→ Brief
Could you output each line of the data that follows exactly?

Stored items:
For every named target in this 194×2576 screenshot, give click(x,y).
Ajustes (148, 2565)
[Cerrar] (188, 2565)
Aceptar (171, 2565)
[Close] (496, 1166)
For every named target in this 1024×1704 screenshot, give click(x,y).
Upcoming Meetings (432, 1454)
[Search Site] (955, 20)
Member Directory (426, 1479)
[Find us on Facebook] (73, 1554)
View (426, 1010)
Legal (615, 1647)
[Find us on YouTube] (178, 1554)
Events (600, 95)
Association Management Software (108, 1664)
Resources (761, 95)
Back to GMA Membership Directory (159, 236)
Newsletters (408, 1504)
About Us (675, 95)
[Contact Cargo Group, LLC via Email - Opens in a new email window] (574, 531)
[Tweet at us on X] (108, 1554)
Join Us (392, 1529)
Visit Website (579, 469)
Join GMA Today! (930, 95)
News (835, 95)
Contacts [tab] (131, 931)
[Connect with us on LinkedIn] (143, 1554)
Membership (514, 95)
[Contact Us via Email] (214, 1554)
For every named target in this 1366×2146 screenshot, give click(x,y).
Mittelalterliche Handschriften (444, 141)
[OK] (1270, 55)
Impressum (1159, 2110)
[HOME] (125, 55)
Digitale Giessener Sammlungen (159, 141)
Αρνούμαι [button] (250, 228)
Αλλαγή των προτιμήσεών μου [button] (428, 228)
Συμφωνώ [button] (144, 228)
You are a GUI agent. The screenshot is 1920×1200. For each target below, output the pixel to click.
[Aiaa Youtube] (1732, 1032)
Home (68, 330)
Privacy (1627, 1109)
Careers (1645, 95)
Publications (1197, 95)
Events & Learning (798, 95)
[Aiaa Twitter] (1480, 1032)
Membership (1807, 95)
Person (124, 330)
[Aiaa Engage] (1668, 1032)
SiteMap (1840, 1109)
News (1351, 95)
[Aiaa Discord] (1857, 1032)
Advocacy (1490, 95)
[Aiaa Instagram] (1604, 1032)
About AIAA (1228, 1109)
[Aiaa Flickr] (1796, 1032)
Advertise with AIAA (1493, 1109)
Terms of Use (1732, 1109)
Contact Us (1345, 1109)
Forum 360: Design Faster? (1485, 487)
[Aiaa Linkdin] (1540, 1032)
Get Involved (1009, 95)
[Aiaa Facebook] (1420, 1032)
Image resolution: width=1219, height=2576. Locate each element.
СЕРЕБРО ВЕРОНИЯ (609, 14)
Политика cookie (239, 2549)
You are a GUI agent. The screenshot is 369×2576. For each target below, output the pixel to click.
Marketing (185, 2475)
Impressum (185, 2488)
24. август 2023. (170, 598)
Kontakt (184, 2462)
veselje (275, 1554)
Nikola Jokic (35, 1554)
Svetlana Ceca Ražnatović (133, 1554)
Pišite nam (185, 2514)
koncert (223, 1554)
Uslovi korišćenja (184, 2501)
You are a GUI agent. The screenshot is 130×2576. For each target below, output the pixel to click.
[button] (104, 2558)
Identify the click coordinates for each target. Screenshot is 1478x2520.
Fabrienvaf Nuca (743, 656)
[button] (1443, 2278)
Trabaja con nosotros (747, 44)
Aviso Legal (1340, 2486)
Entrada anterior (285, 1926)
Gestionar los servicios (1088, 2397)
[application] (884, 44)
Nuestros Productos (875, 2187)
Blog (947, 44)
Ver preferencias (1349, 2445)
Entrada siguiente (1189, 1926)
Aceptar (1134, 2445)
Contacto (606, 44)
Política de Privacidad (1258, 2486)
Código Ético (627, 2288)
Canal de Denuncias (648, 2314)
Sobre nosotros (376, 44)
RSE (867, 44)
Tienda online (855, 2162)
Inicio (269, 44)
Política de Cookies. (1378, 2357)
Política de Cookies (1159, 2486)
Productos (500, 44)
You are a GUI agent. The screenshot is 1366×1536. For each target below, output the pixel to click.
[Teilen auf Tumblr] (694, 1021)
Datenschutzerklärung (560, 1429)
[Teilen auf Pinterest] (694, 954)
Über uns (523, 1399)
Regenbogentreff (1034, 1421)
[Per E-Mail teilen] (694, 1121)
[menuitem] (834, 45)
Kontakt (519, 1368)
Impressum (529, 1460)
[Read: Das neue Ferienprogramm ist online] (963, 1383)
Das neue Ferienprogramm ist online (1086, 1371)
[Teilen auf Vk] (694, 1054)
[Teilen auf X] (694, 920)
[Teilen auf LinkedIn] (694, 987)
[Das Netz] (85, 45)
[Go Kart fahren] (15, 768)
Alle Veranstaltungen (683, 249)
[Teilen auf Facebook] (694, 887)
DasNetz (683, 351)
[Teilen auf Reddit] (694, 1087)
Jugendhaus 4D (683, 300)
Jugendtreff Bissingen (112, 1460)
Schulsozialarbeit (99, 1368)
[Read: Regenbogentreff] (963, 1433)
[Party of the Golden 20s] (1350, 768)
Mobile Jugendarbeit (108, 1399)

→ Output
For every named target in this 194×2576 screenshot, give click(x,y).
Ajustes (148, 2565)
[Cerrar] (188, 2565)
Aceptar (171, 2565)
[Close] (496, 1166)
For every named target in this 1024×1704 screenshot, give click(x,y).
Upcoming Meetings (432, 1454)
[Search Site] (955, 20)
Member Directory (426, 1479)
[Find us on Facebook] (73, 1554)
View (426, 1010)
Legal (615, 1647)
[Find us on YouTube] (178, 1554)
Events (600, 95)
Association Management Software (108, 1664)
Resources (761, 95)
Back to GMA Membership Directory (159, 236)
Newsletters (408, 1504)
About Us (675, 95)
[Contact Cargo Group, LLC via Email - Opens in a new email window] (574, 531)
[Tweet at us on X] (108, 1554)
Join Us (392, 1529)
Visit Website (579, 469)
Join GMA Today! (930, 95)
News (835, 95)
Contacts [tab] (131, 931)
[Connect with us on LinkedIn] (143, 1554)
Membership (514, 95)
[Contact Us via Email] (214, 1554)
For every named target in this 1366×2146 screenshot, give click(x,y).
Mittelalterliche Handschriften (444, 141)
[OK] (1270, 55)
Impressum (1159, 2110)
[HOME] (125, 55)
Digitale Giessener Sammlungen (159, 141)
Αρνούμαι [button] (250, 228)
Αλλαγή των προτιμήσεών μου [button] (428, 228)
Συμφωνώ [button] (144, 228)
You are a GUI agent. The screenshot is 1920×1200. For each target below, output the pixel to click.
[Aiaa Youtube] (1732, 1032)
Home (68, 330)
Privacy (1627, 1109)
Careers (1645, 95)
Publications (1197, 95)
Events & Learning (798, 95)
[Aiaa Twitter] (1480, 1032)
Membership (1807, 95)
Person (124, 330)
[Aiaa Engage] (1668, 1032)
SiteMap (1840, 1109)
News (1351, 95)
[Aiaa Discord] (1857, 1032)
Advocacy (1490, 95)
[Aiaa Instagram] (1604, 1032)
About AIAA (1228, 1109)
[Aiaa Flickr] (1796, 1032)
Advertise with AIAA (1493, 1109)
Terms of Use (1732, 1109)
Contact Us (1345, 1109)
Forum 360: Design Faster? (1485, 487)
[Aiaa Linkdin] (1540, 1032)
Get Involved (1009, 95)
[Aiaa Facebook] (1420, 1032)
Image resolution: width=1219, height=2576. Locate each element.
СЕРЕБРО ВЕРОНИЯ (609, 14)
Политика cookie (239, 2549)
You are a GUI agent. The screenshot is 369×2576. For each target below, output the pixel to click.
Marketing (185, 2475)
Impressum (185, 2488)
24. август 2023. (170, 598)
Kontakt (184, 2462)
veselje (275, 1554)
Nikola Jokic (35, 1554)
Svetlana Ceca Ražnatović (133, 1554)
Pišite nam (185, 2514)
koncert (223, 1554)
Uslovi korišćenja (184, 2501)
You are a GUI agent. The screenshot is 130×2576. For each target below, output the pixel to click.
[button] (104, 2558)
Identify the click coordinates for each target. Screenshot is 1478x2520.
Fabrienvaf Nuca (743, 656)
[button] (1443, 2278)
Trabaja con nosotros (747, 44)
Aviso Legal (1340, 2486)
Entrada anterior (285, 1926)
Gestionar los servicios (1088, 2397)
[application] (884, 44)
Nuestros Productos (875, 2187)
Blog (947, 44)
Ver preferencias (1349, 2445)
Entrada siguiente (1189, 1926)
Aceptar (1134, 2445)
Contacto (606, 44)
Política de Privacidad (1258, 2486)
Código Ético (627, 2288)
Canal de Denuncias (648, 2314)
Sobre nosotros (376, 44)
RSE (867, 44)
Tienda online (855, 2162)
Inicio (269, 44)
Política de Cookies. (1378, 2357)
Política de Cookies (1159, 2486)
Productos (500, 44)
You are a GUI agent. The screenshot is 1366×1536. For each target below, output the pixel to click.
[Teilen auf Tumblr] (694, 1021)
Datenschutzerklärung (560, 1429)
[Teilen auf Pinterest] (694, 954)
Über uns (523, 1399)
Regenbogentreff (1034, 1421)
[Per E-Mail teilen] (694, 1121)
[menuitem] (834, 45)
Kontakt (519, 1368)
Impressum (529, 1460)
[Read: Das neue Ferienprogramm ist online] (963, 1383)
Das neue Ferienprogramm ist online (1086, 1371)
[Teilen auf Vk] (694, 1054)
[Teilen auf X] (694, 920)
[Teilen auf LinkedIn] (694, 987)
[Das Netz] (85, 45)
[Go Kart fahren] (15, 768)
Alle Veranstaltungen (683, 249)
[Teilen auf Facebook] (694, 887)
DasNetz (683, 351)
[Teilen auf Reddit] (694, 1087)
Jugendhaus 4D (683, 300)
Jugendtreff Bissingen (112, 1460)
Schulsozialarbeit (99, 1368)
[Read: Regenbogentreff] (963, 1433)
[Party of the Golden 20s] (1350, 768)
Mobile Jugendarbeit (108, 1399)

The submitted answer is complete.